Using Power Platform Admin Role
Historically, there were challenges balancing the right level of access for administrative actions within the Power Platform. Generally, there were two roles in the Power Platform that you could have
The Maker role is for end users who want to make apps and flows within Power Platform environments. As we break down the administrator role, there were two ‘flavors’ of the administrator role
• Environment administrator
• Tenant administrator
The Environment administrator role had administrative permissions over a specific environment. This was adequate permissions for many aspects of managing the Power Platform, but only for a specific environment.
Alternatively, using the Tenant administrator role, now known as the Microsoft 365 Global admin role, provided full administrative permissions for the Power Platform, but also for other services in the Microsoft ecosystem.
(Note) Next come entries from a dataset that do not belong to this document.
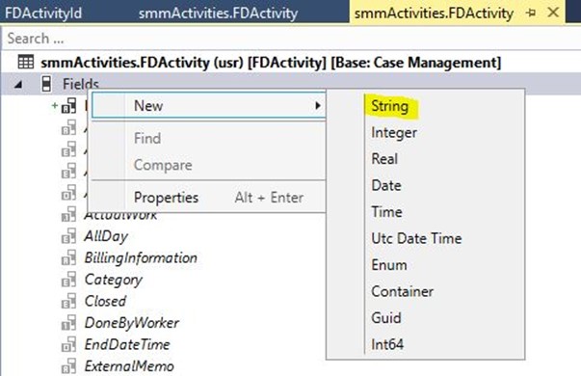Choose Utc Date Time field type

click(416, 238)
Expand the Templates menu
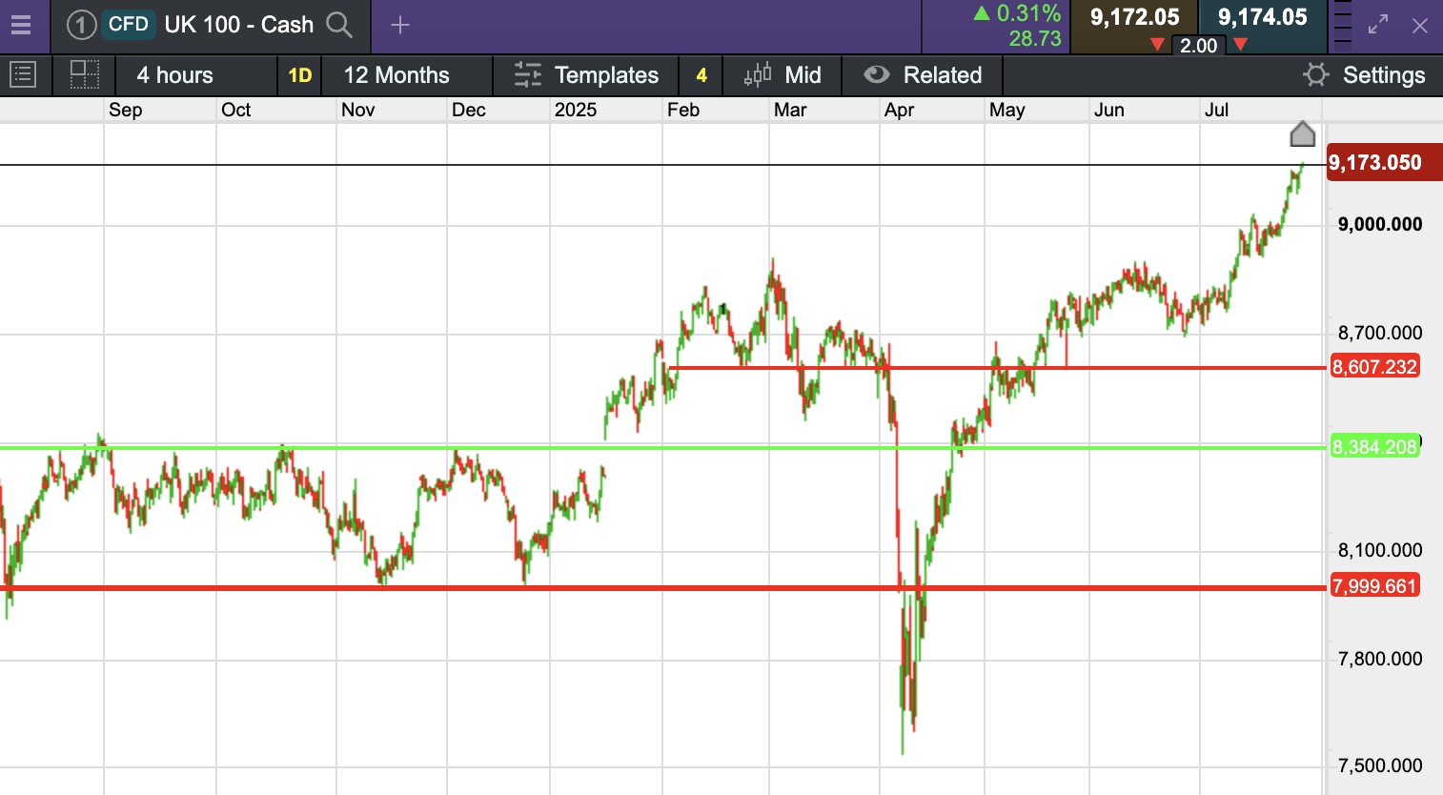This screenshot has width=1443, height=795. tap(586, 75)
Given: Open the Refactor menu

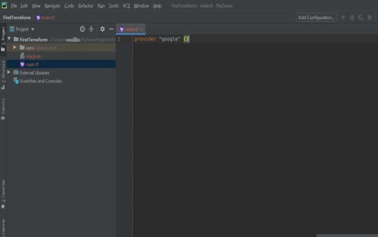Looking at the screenshot, I should [85, 5].
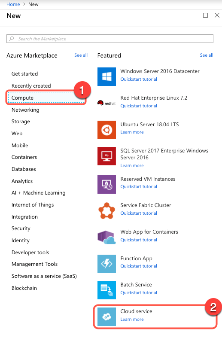The image size is (222, 338).
Task: Switch to the Databases category
Action: [24, 169]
For many organizations, they were reluctant to provide this role to people who were only interested in managing the Power Platform.
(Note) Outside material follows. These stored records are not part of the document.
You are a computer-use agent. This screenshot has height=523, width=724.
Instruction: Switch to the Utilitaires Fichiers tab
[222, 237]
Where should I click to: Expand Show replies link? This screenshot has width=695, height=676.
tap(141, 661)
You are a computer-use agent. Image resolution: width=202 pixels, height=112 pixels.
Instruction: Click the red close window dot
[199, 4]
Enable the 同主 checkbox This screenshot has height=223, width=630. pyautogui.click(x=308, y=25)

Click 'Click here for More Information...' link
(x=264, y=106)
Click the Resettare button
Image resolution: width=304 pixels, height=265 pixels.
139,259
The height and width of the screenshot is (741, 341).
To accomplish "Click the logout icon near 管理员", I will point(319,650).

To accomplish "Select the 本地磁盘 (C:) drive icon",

Recently, Microsoft introduced a new role that is found within the Microsoft 365 admin center that allows a person to have full administrative privileges for the Power Platform, but without having the Microsoft 365 Global admin role. This role is suitably called the Power Platform administrator role. This role can manage the following areas of the Power Platform, including
o Backup and restore
o Common Data Service
o Power Automate
o Power Apps
Help + support
o Create and access support requests
o Create new project and connection sets
o View Gateways
Data Loss Prevention
o View and manage tenant policies
o View and manage environment policies
o Execute actions based upon environment and tenant scopes
To assign a user the Power Platform administrator role, a Microsoft 365 Global Admin can assign this role from the Microsoft 365 admin center by
• Navigating to the Active users experience, select the user who you would like to become a Power Platform administrator and click Manage roles.
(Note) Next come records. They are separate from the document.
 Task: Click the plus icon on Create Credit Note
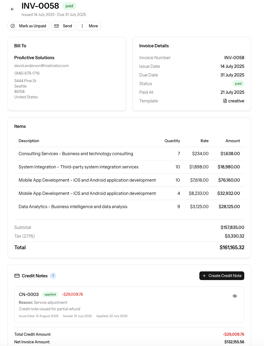coord(204,275)
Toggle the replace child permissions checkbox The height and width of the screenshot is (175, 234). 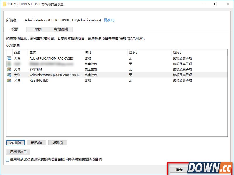coord(6,160)
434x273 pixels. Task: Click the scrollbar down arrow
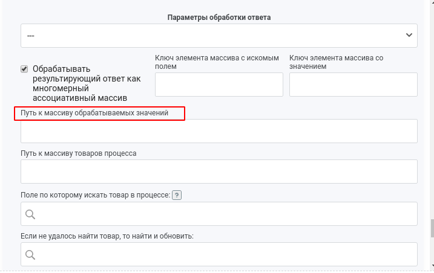coord(432,266)
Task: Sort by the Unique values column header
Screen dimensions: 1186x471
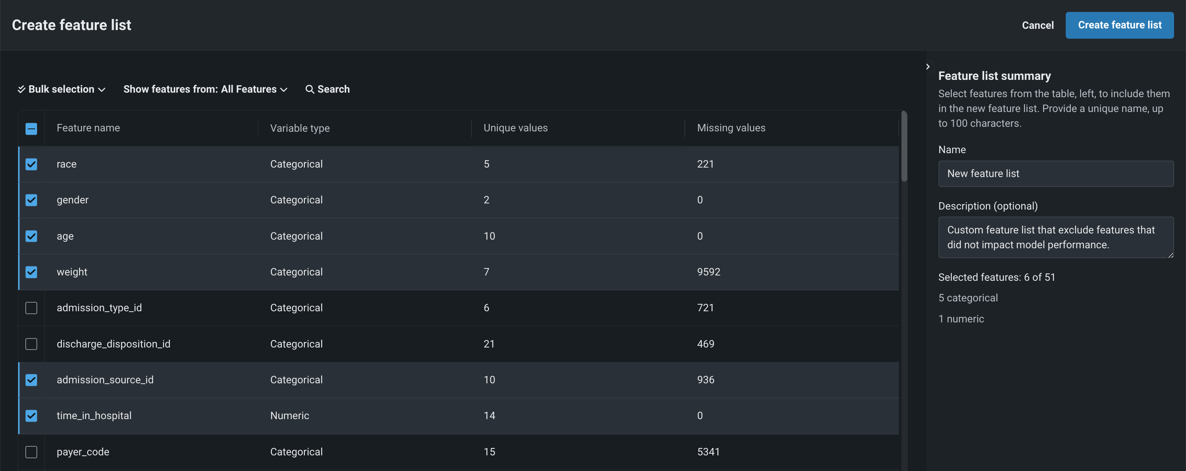Action: 515,128
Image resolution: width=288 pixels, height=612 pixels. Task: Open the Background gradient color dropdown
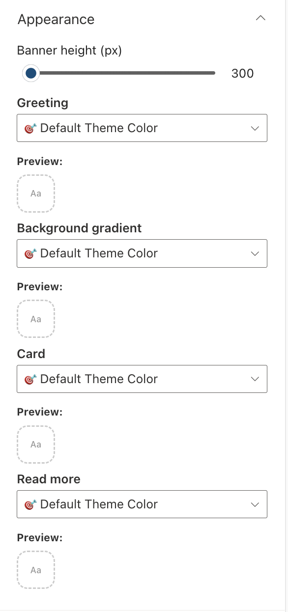pyautogui.click(x=142, y=253)
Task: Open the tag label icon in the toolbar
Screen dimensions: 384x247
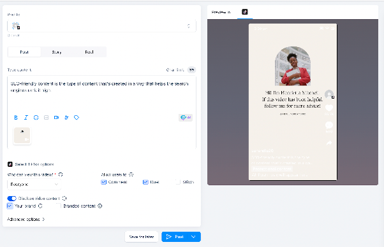Action: tap(77, 118)
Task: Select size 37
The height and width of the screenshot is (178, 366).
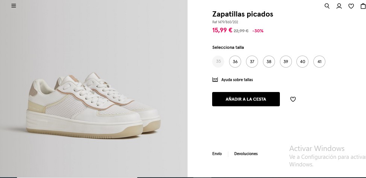Action: 252,62
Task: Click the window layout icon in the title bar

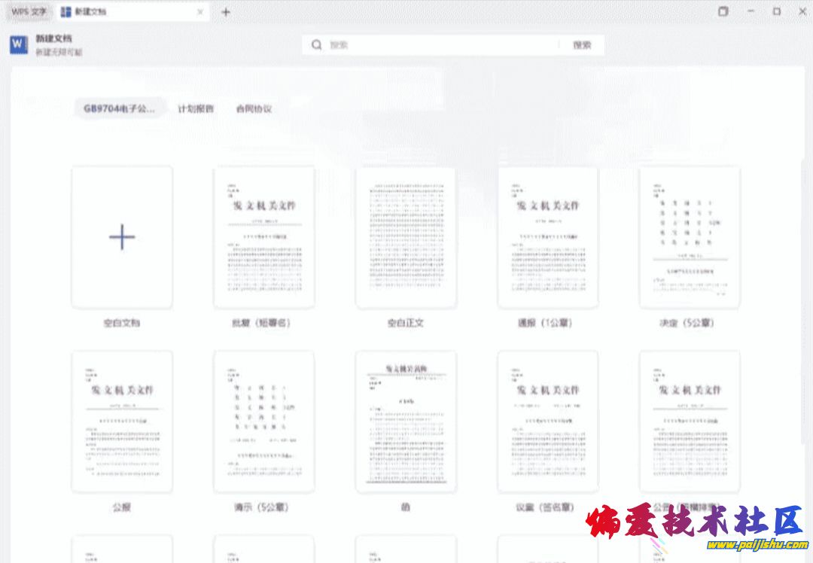Action: click(723, 12)
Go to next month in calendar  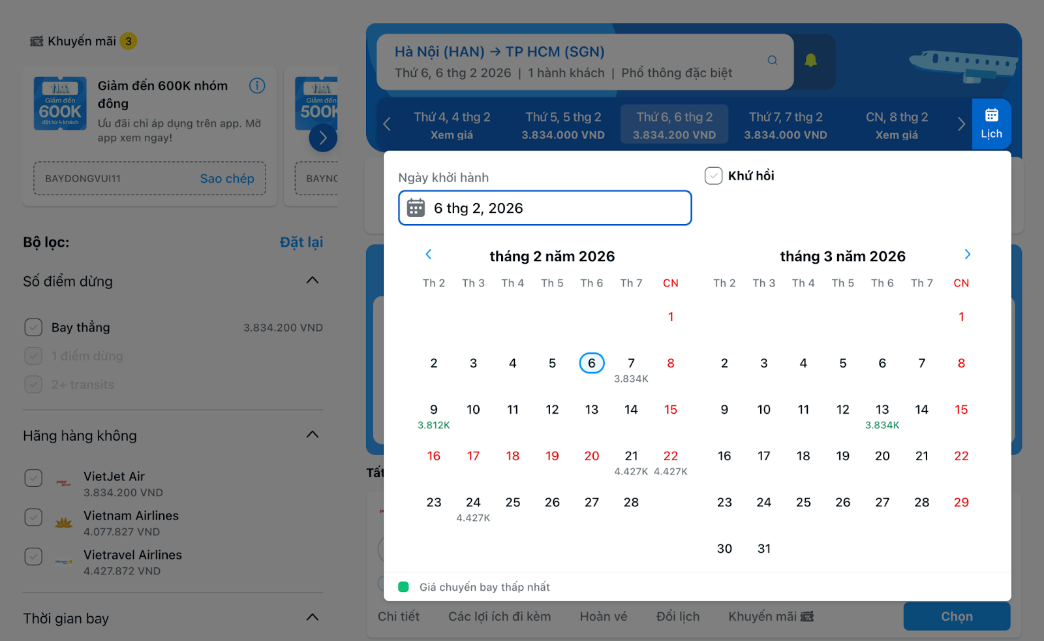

• Expand the Show all by category dropdown and then select Power Platform admin. Click Save changes to complete the assignment.
We can now log into the Power Platform admin center with this user and we will discover that we can access administrative features like Analytics.
This new Power Platform administrator role is important as it aligns with the principle of least privilege. In this context, providing tenant admin to administer the Power Platform is too much. But, only providing environment admin is either cumbersome to manage or you don’t end up providing enough holistic access to manage your Power Platform assets in the tenant. Every organization should be using this new role.